(Text provided):
____

Data Packing#
zarrio provides advanced data packing functionality to reduce storage requirements and improve I/O performance by compressing floating-point data using fixed-scale offset encoding.
Overview#
Data packing converts floating-point data to integer representations with a fixed scale and offset, significantly reducing storage size while maintaining reasonable precision. This is particularly useful for climate and weather data where full 64-bit precision is often unnecessary.
The packing process uses the formula:
packed_value = (original_value - offset) / scale
Where scale
and offset
are computed based on the data range to optimally fit within the specified bit width.
Configuration#
Packing can be configured through the PackingConfig
model:
from zarrio.models import PackingConfig
packing = PackingConfig(
enabled=True,
bits=16
)
The PackingConfig
supports the following fields:
enabled: Whether to enable data packing (default: False)
bits: Number of bits for packing (8, 16, or 32) (default: 16)
manual_ranges: Manual min/max ranges for variables (default: None)
auto_buffer_factor: Buffer factor for automatically calculated ranges (default: 0.01)
check_range_exceeded: Whether to check if data exceeds specified ranges (default: True)
range_exceeded_action: Action when data exceeds range (‘warn’, ‘error’, ‘ignore’) (default: ‘warn’)
Enhanced Packing Features#
zarrio’s enhanced packing functionality provides several improvements over basic packing:
Priority-Based Range Determination#
The enhanced packing system uses a clear priority order for determining the min/max values used for packing:
Manual ranges (if provided)
Variable attributes (valid_min/valid_max)
Automatic calculation from data (with warnings)
Manual Range Specification#
Users can explicitly specify min/max ranges for variables:
from zarrio.models import PackingConfig
packing = PackingConfig(
enabled=True,
bits=16,
manual_ranges={
"temperature": {"min": -50, "max": 50},
"pressure": {"min": 90000, "max": 110000}
}
)
Automatic Range Calculation with Buffer#
When no ranges are provided, the system automatically calculates them from the data:
from zarrio.models import PackingConfig
packing = PackingConfig(
enabled=True,
bits=16,
auto_buffer_factor=0.05 # 5% buffer
)
Range Exceeded Validation#
Optional checking to ensure data doesn’t exceed specified ranges:
from zarrio.models import PackingConfig
packing = PackingConfig(
enabled=True,
bits=16,
manual_ranges={"temperature": {"min": -50, "max": 50}},
check_range_exceeded=True,
range_exceeded_action="error" # or "warn" or "ignore"

____

(Records supplied):
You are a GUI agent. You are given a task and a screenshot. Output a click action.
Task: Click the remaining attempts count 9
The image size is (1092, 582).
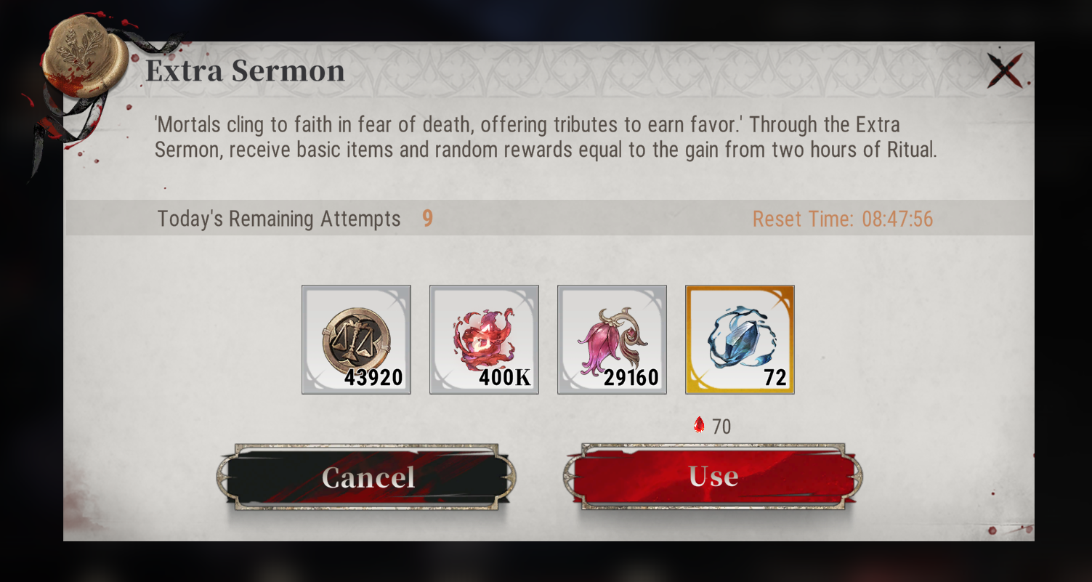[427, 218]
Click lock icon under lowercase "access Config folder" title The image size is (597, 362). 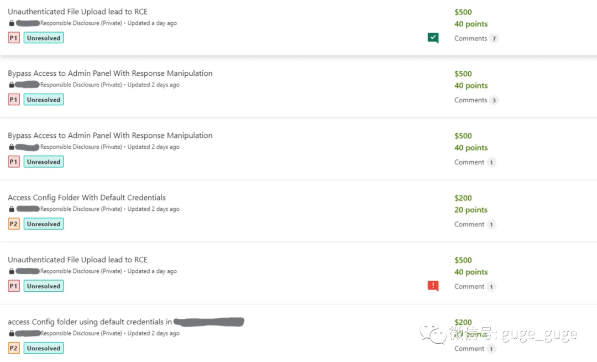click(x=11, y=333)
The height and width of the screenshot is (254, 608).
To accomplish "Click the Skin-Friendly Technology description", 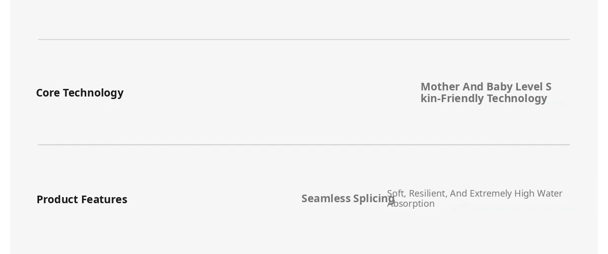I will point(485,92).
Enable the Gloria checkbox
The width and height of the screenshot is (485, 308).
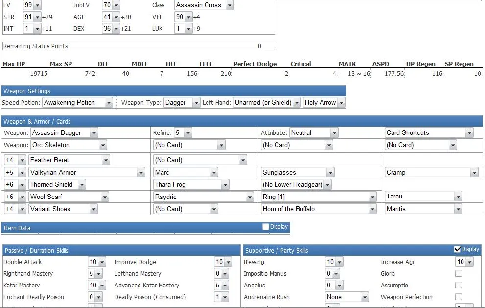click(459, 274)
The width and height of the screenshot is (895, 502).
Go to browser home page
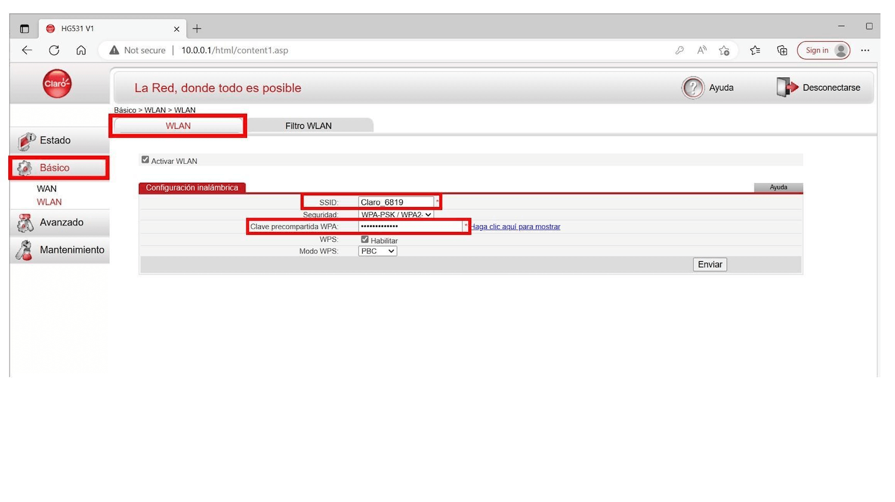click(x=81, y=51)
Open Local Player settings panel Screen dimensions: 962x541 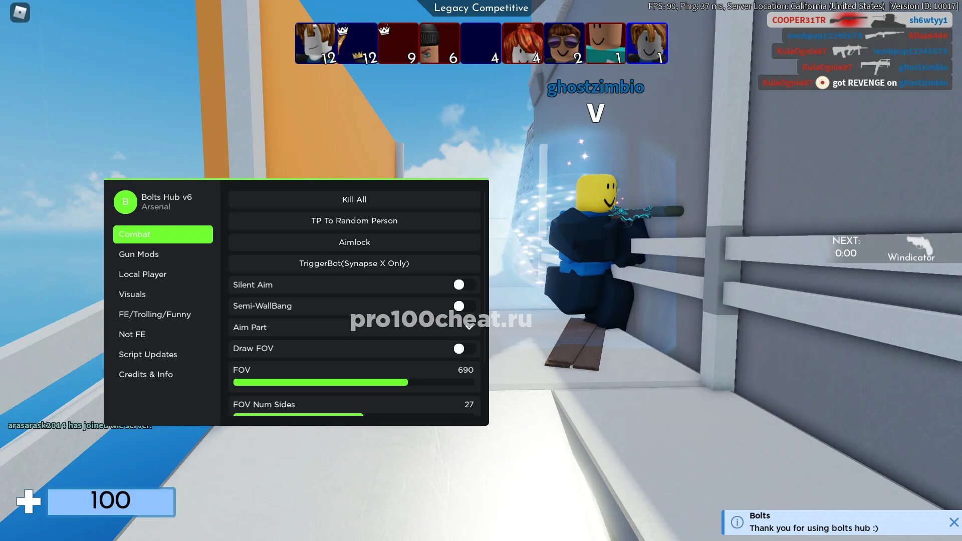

____

(Complete the following):
1. Summarize the text on data packing above in two sentences.
2. Reproduce the passage of the text on data packing above, starting at "auto_buffer_factor: Buffer factor" and ending at "Variable attributes (valid_min/valid_max)".

(Final results):
1. zarrio's data packing converts floating-point data to integer representations with a fixed scale and offset, which significantly reduces storage size while keeping reasonable precision and is especially useful for climate and weather data. Packing is configured through the PackingConfig model, and its enhanced features set min/max ranges in priority order (manual ranges, then variable attributes, then automatic calculation from the data with a buffer) and can optionally check whether the data exceeds those ranges.

2.
auto_buffer_factor: Buffer factor for automatically calculated ranges (default: 0.01)
check_range_exceeded: Whether to check if data exceeds specified ranges (default: True)
range_exceeded_action: Action when data exceeds range (‘warn’, ‘error’, ‘ignore’) (default: ‘warn’)
Enhanced Packing Features#
zarrio’s enhanced packing functionality provides several improvements over basic packing:
Priority-Based Range Determination#
The enhanced packing system uses a clear priority order for determining the min/max values used for packing:
Manual ranges (if provided)
Variable attributes (valid_min/valid_max)